Les bergers ou les mages

 

C'est la nuit de Noël.

     Nous lisons saint Luc. Recensement de Quirinius et voyage de Nazareth à Bethléem. Naissance de Jésus, déposé dans une mangeoire par manque de place ailleurs. Bergers dans les champs. Message de l'ange et choeur céleste : « Gloire à Dieu au plus haut des cieux ».

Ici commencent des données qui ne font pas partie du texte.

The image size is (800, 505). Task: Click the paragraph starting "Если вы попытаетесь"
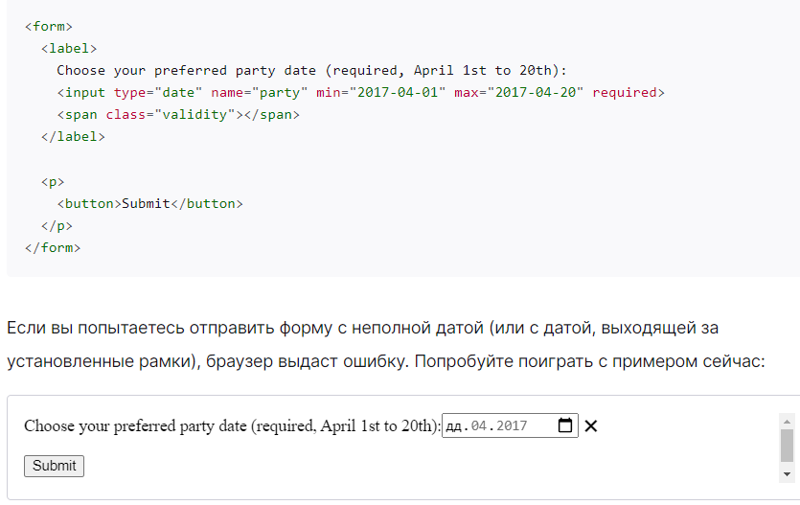click(x=386, y=344)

     Le récit de Luc continuera avec la présentation de Jésus au Temple, le retour à Nazareth et la jeunesse de Jésus. Aucune mention de l'étoile, d'Hérode, des mages, de la fuite en Égypte, du massacre des enfants de Bethléem : tout cela, c'est Matthieu qui le relate, mais lui, il ne parle ni du recensement, ni de la crèche, ni des bergers, ni des anges.

     Deux évangélistes. Deux voix. Deux présentations de Jésus, riches et belles, mais différentes.

De merveilleuses catéchèses

     Jeune étudiant, j'avais été fasciné par la découverte de l'originalité de chaque évangile et j'ai pris l'habitude de les comparer entre eux. Abordant chacun Jésus sous un angle particulier, ils mettent en lumière des facettes différentes de sa mission et de sa personne.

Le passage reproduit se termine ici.